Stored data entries
[Start of section]
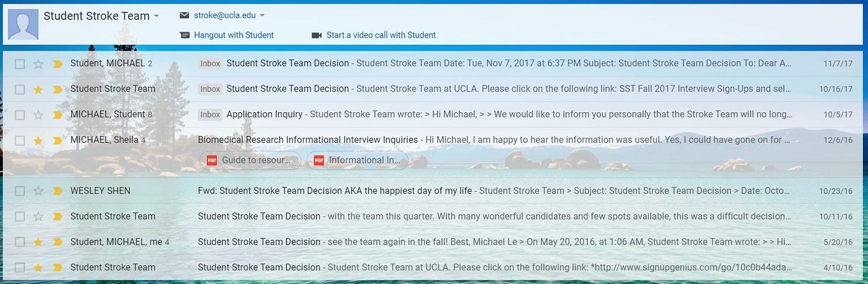
Task: Open the Guide to resources PDF attachment
Action: coord(250,160)
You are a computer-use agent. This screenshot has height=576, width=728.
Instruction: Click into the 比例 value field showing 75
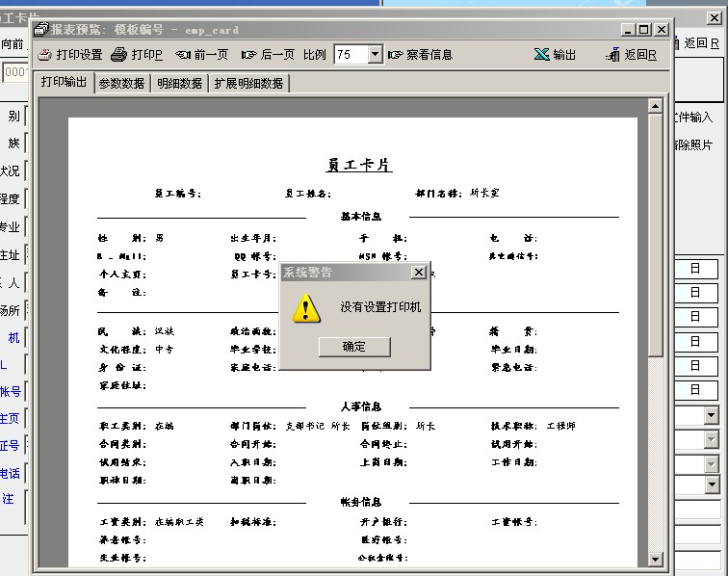(x=349, y=55)
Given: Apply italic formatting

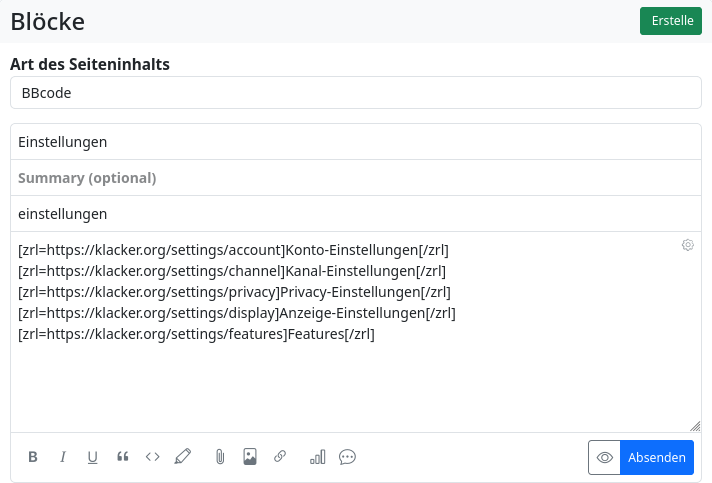Looking at the screenshot, I should click(63, 457).
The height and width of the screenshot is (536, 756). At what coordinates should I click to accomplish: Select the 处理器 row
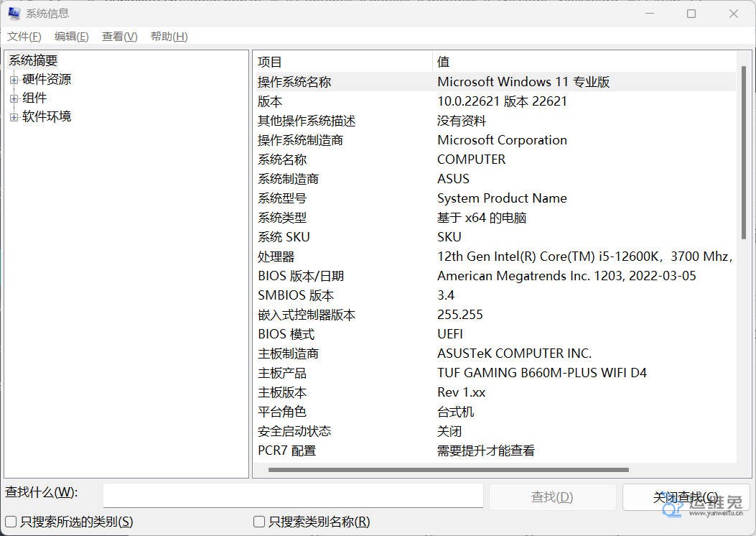pos(276,257)
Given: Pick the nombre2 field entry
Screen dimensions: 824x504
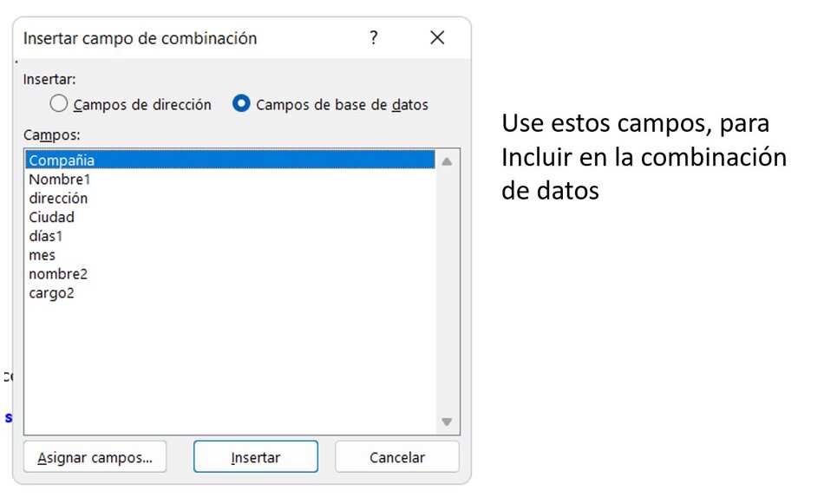Looking at the screenshot, I should pyautogui.click(x=58, y=274).
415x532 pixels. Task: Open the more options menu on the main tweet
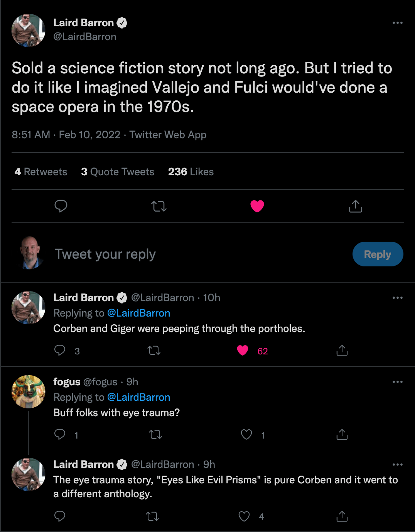pyautogui.click(x=397, y=22)
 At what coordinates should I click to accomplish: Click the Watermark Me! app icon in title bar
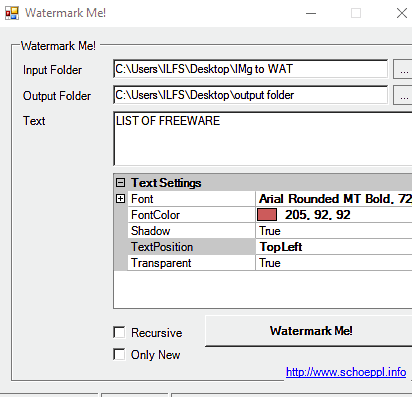coord(12,13)
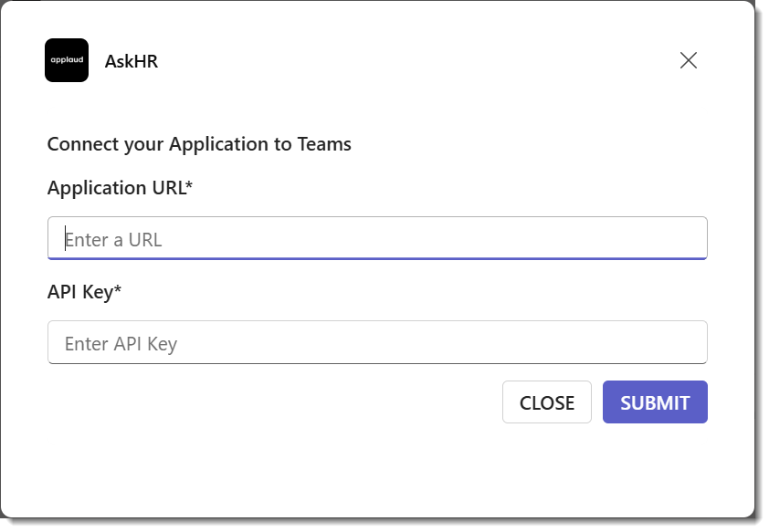Screen dimensions: 769x532
Task: Focus the Application URL input field
Action: tap(377, 238)
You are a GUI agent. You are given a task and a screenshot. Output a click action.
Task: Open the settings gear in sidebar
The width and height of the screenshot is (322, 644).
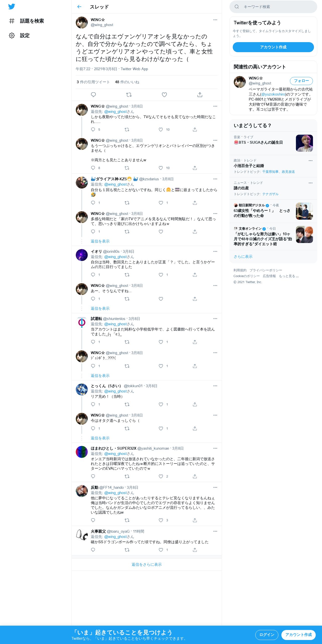(12, 35)
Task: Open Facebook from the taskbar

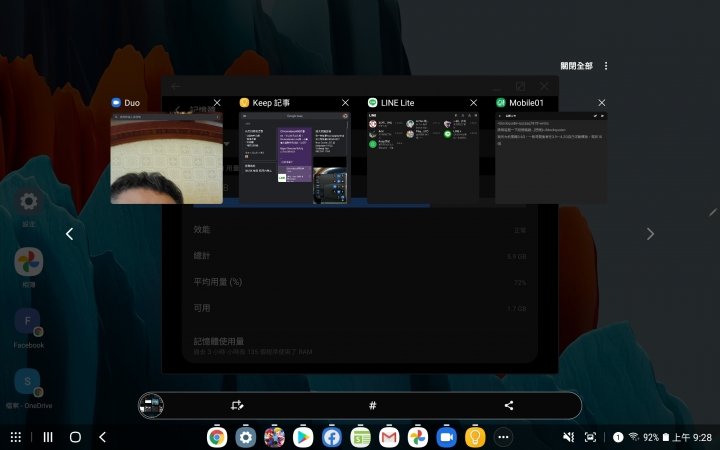Action: [x=332, y=437]
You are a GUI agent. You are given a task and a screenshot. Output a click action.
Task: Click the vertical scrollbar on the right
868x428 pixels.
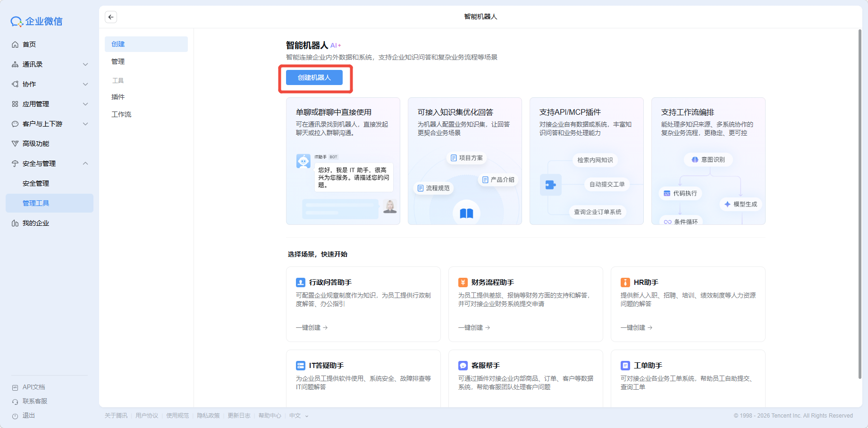click(860, 203)

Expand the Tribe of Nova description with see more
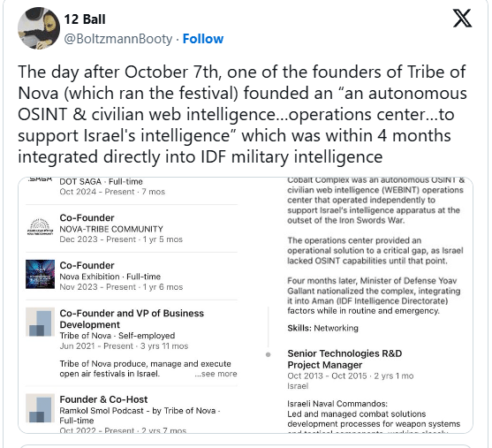tap(216, 374)
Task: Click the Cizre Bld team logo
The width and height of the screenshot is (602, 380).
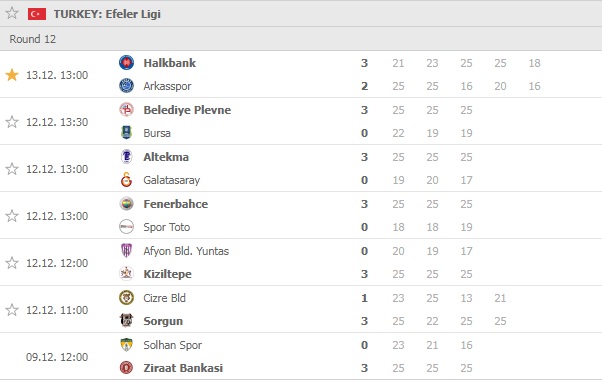Action: coord(126,297)
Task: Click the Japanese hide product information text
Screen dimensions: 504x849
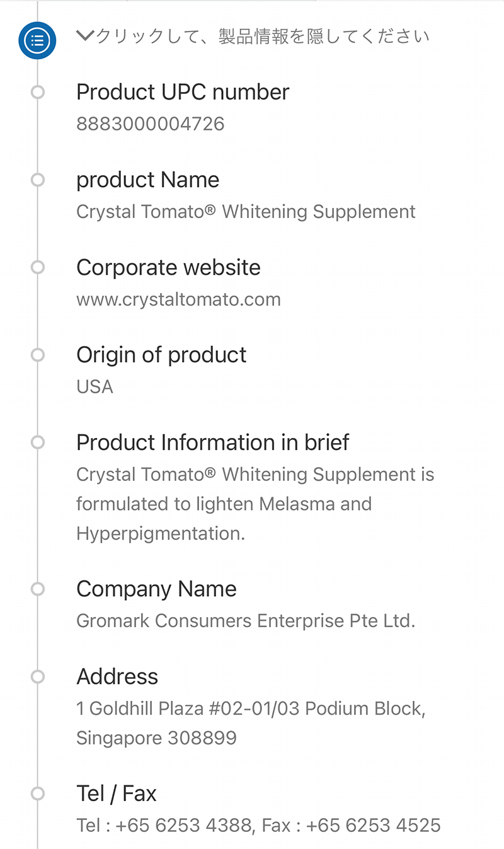Action: pyautogui.click(x=262, y=37)
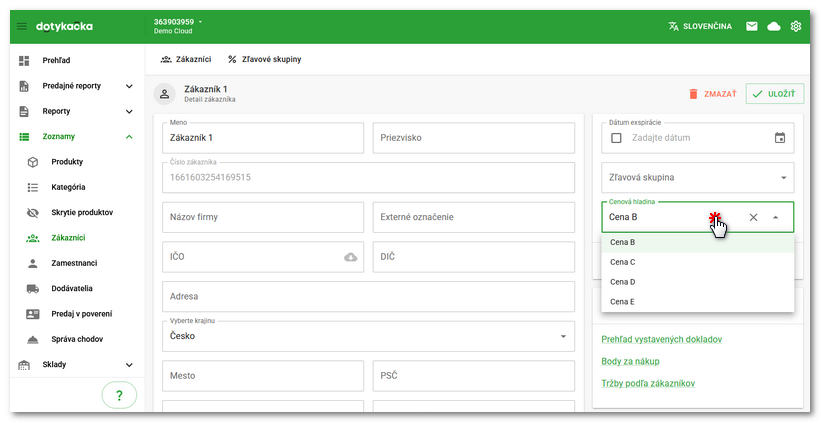Image resolution: width=821 pixels, height=423 pixels.
Task: Click the Priezvisko input field
Action: [x=473, y=137]
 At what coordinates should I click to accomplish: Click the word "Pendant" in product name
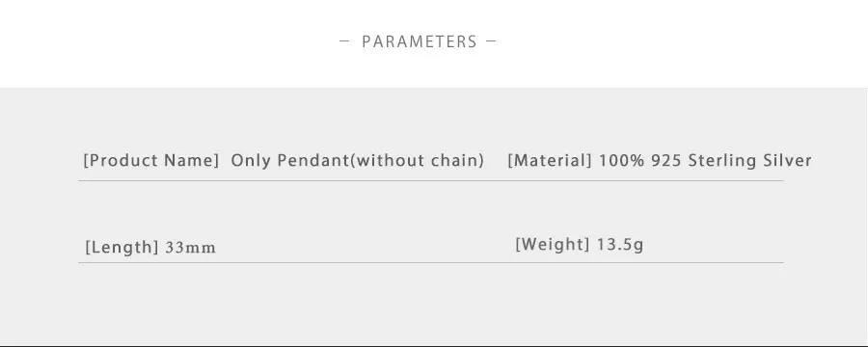[x=313, y=161]
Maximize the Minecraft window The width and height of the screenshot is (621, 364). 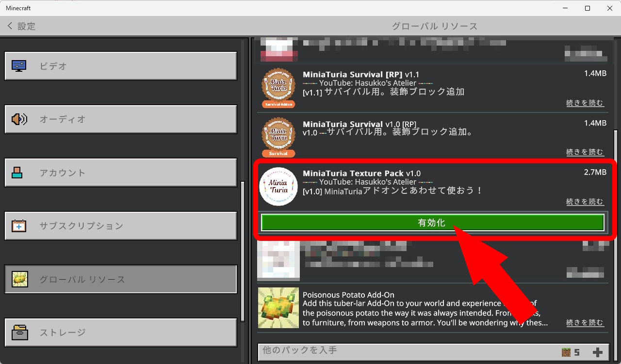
[End of section]
Quote exactly, and only, the lines from the line containing "At what coordinates should I click to accomplish: Click the word" through the final line of the records above, both included, omitting any pictures.

TASK RESPONSE ▸
 At what coordinates should I click to accomplish: Click the word "Pendant" in product name
[x=313, y=161]
Maximize the Minecraft window The width and height of the screenshot is (621, 364). 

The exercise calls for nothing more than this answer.